Write out all of the records below precisely as given, omitting the images.

*** GIVEN RECORDS Section Begins ***

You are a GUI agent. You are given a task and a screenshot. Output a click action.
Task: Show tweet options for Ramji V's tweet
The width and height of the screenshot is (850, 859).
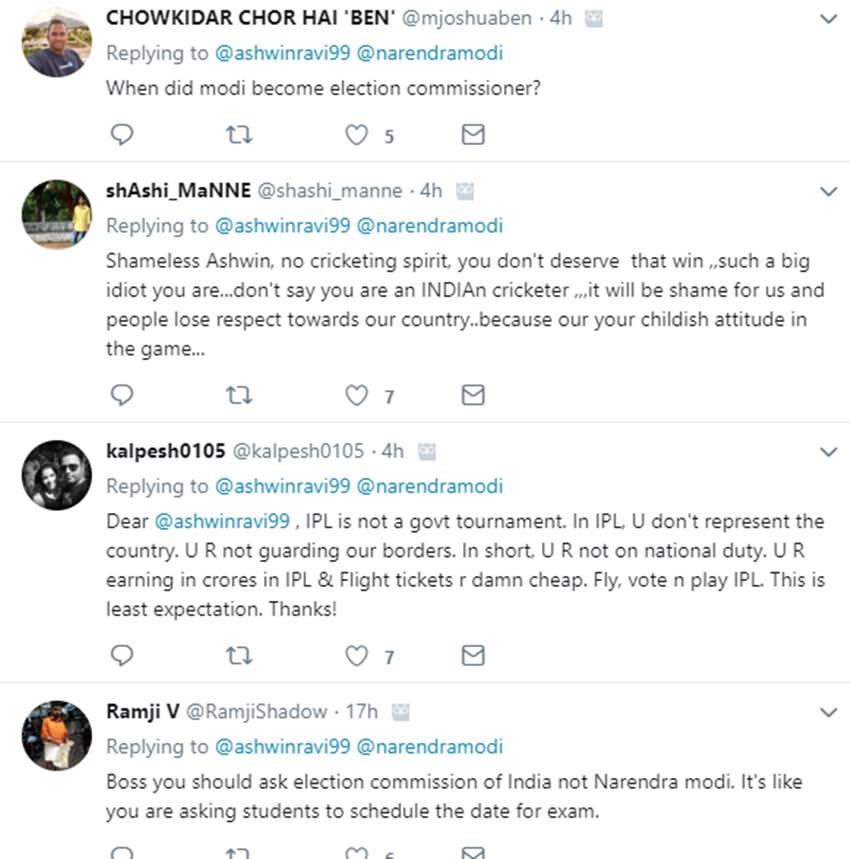pyautogui.click(x=828, y=712)
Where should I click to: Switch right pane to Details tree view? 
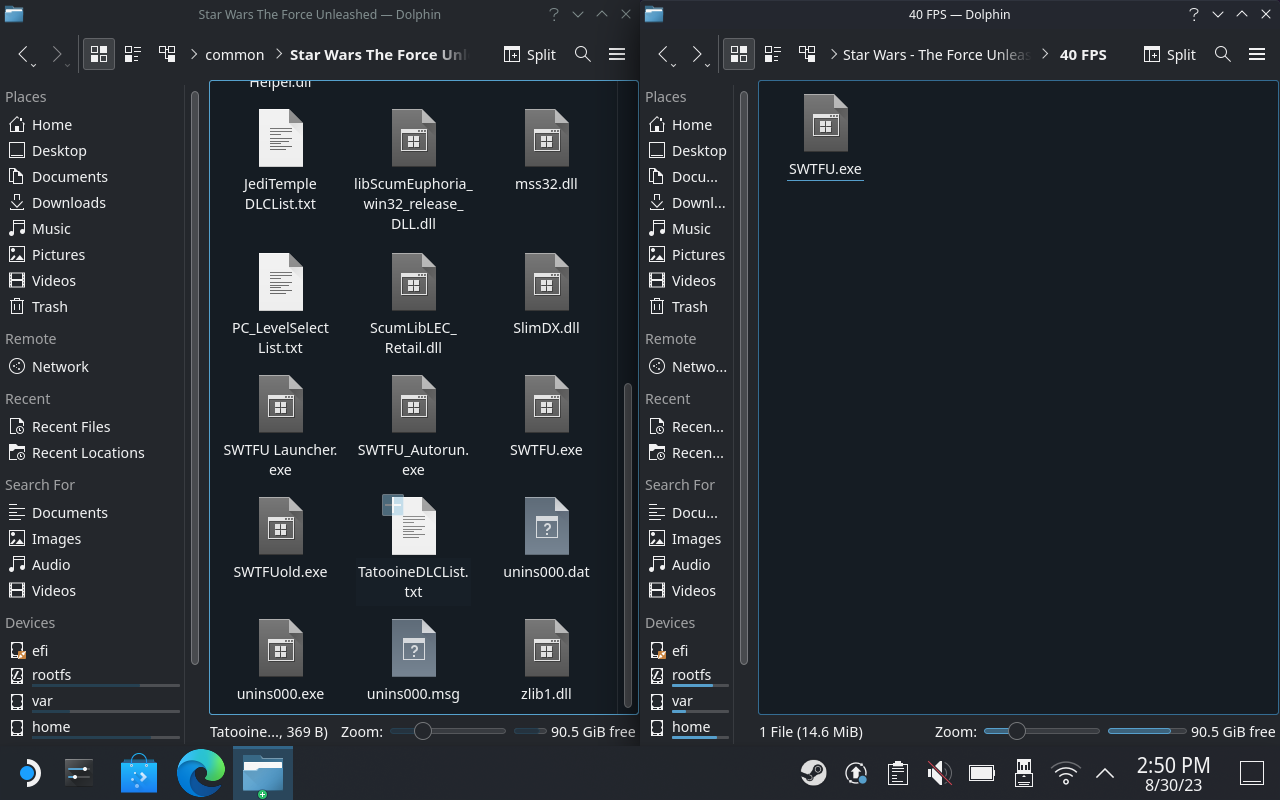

*** GIVEN RECORDS Section Ends ***

*REPLY TO THE TASK:*
You are a GUI agent. You are given a task and a screenshot. Output a click action.
Task: Show tweet options for Ramji V's tweet
The width and height of the screenshot is (850, 859).
pyautogui.click(x=828, y=712)
Where should I click to: Switch right pane to Details tree view? 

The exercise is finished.